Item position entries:

-=-=-

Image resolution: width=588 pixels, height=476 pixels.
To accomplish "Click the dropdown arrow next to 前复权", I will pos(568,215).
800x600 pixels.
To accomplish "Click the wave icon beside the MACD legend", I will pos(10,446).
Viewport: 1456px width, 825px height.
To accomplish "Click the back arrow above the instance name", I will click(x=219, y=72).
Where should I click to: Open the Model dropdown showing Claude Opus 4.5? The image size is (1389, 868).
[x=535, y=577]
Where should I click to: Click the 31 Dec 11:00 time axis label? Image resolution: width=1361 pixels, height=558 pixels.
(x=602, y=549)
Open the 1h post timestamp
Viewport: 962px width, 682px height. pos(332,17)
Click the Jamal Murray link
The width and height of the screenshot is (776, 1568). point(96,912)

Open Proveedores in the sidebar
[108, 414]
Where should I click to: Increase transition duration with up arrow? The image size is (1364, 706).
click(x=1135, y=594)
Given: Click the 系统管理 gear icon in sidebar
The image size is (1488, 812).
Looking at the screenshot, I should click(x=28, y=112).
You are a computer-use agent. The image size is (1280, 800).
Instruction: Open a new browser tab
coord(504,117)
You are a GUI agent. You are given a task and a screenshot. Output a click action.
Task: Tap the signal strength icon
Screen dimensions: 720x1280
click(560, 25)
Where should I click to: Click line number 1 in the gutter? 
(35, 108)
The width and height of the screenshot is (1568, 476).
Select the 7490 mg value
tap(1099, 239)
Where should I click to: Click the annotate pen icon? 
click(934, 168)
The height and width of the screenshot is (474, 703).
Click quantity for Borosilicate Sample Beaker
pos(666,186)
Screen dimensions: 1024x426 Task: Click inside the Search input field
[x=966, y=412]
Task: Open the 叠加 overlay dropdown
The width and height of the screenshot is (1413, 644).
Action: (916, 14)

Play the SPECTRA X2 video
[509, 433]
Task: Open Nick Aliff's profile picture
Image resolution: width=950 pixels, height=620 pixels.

-=-=-

Pull out every line of the items that contains the string "pixels", and list those lines in their original order.

Image resolution: width=588 pixels, height=476 pixels.
800x600 pixels.
Where should I click to: Click the 31 Dec 11:00 time axis label? Image resolution: width=1361 pixels, height=558 pixels.
Image resolution: width=950 pixels, height=620 pixels.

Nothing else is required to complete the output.